* [Items from a dataset]

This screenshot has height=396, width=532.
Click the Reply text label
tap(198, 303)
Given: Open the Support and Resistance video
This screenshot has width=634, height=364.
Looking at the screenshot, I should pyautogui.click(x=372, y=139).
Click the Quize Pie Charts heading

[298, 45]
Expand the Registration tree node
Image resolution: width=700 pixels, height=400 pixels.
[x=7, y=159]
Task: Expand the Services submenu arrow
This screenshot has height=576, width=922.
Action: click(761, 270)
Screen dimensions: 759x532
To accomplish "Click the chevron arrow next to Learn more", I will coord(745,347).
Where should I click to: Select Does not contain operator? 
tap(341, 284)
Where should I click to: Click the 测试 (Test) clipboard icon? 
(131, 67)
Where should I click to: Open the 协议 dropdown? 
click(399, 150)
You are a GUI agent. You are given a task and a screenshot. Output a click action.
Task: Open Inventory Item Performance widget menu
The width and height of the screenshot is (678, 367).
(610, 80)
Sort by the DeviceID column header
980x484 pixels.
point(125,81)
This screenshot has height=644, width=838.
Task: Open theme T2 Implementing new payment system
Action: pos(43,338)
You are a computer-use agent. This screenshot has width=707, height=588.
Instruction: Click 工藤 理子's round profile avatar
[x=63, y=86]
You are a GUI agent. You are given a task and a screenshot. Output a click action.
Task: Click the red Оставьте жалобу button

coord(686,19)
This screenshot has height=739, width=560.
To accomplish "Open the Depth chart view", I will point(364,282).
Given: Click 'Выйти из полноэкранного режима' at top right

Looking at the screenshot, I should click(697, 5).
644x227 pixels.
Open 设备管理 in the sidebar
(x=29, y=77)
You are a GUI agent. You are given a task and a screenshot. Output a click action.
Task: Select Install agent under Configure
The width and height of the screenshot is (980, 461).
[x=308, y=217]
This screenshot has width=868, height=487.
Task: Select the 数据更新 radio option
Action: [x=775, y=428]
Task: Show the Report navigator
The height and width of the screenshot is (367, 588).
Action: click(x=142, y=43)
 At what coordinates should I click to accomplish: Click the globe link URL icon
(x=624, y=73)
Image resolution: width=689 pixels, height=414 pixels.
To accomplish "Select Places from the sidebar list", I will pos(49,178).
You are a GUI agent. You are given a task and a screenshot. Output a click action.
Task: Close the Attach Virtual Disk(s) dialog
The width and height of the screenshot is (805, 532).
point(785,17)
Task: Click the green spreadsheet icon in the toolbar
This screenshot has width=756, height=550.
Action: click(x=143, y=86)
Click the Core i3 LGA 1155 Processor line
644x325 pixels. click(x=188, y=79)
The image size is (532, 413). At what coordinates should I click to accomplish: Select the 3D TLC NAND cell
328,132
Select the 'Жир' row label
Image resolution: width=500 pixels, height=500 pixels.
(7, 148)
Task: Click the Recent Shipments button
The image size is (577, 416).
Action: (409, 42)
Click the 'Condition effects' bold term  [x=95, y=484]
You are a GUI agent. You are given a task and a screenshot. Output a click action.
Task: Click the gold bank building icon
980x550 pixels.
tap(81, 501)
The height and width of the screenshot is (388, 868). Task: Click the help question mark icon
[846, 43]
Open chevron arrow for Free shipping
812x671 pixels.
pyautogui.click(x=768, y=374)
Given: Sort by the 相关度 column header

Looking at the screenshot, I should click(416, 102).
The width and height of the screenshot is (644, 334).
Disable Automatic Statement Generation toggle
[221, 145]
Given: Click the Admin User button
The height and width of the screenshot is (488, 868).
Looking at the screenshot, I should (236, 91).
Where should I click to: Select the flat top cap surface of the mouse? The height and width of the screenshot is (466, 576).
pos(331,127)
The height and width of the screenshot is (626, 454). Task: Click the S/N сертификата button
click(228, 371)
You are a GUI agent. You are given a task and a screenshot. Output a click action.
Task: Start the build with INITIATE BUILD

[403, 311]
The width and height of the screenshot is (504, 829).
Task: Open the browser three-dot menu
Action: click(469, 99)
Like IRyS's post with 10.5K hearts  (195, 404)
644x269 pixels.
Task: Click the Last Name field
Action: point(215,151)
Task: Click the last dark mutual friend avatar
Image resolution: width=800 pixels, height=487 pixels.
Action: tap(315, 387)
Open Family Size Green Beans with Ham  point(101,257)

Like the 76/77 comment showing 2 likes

* [Instructions to follow] Stopping at the line containing "644x227 pixels.", please repeat exactly every line from the very start of the entries, that line included, and nothing more.

* [Expected answer]
This screenshot has height=396, width=532.
Click the Reply text label
tap(198, 303)
Given: Open the Support and Resistance video
This screenshot has width=634, height=364.
Looking at the screenshot, I should pyautogui.click(x=372, y=139).
Click the Quize Pie Charts heading

[298, 45]
Expand the Registration tree node
Image resolution: width=700 pixels, height=400 pixels.
[x=7, y=159]
Task: Expand the Services submenu arrow
This screenshot has height=576, width=922.
Action: click(761, 270)
Screen dimensions: 759x532
To accomplish "Click the chevron arrow next to Learn more", I will coord(745,347).
Where should I click to: Select Does not contain operator? 
tap(341, 284)
Where should I click to: Click the 测试 (Test) clipboard icon? 
(131, 67)
Where should I click to: Open the 协议 dropdown? 
click(399, 150)
You are a GUI agent. You are given a task and a screenshot. Output a click action.
Task: Open Inventory Item Performance widget menu
The width and height of the screenshot is (678, 367).
(610, 80)
Sort by the DeviceID column header
980x484 pixels.
point(125,81)
This screenshot has height=644, width=838.
Task: Open theme T2 Implementing new payment system
Action: pos(43,338)
You are a computer-use agent. This screenshot has width=707, height=588.
Instruction: Click 工藤 理子's round profile avatar
[x=63, y=86]
You are a GUI agent. You are given a task and a screenshot. Output a click action.
Task: Click the red Оставьте жалобу button

coord(686,19)
This screenshot has height=739, width=560.
To accomplish "Open the Depth chart view", I will point(364,282).
Given: Click 'Выйти из полноэкранного режима' at top right

Looking at the screenshot, I should click(697, 5).
644x227 pixels.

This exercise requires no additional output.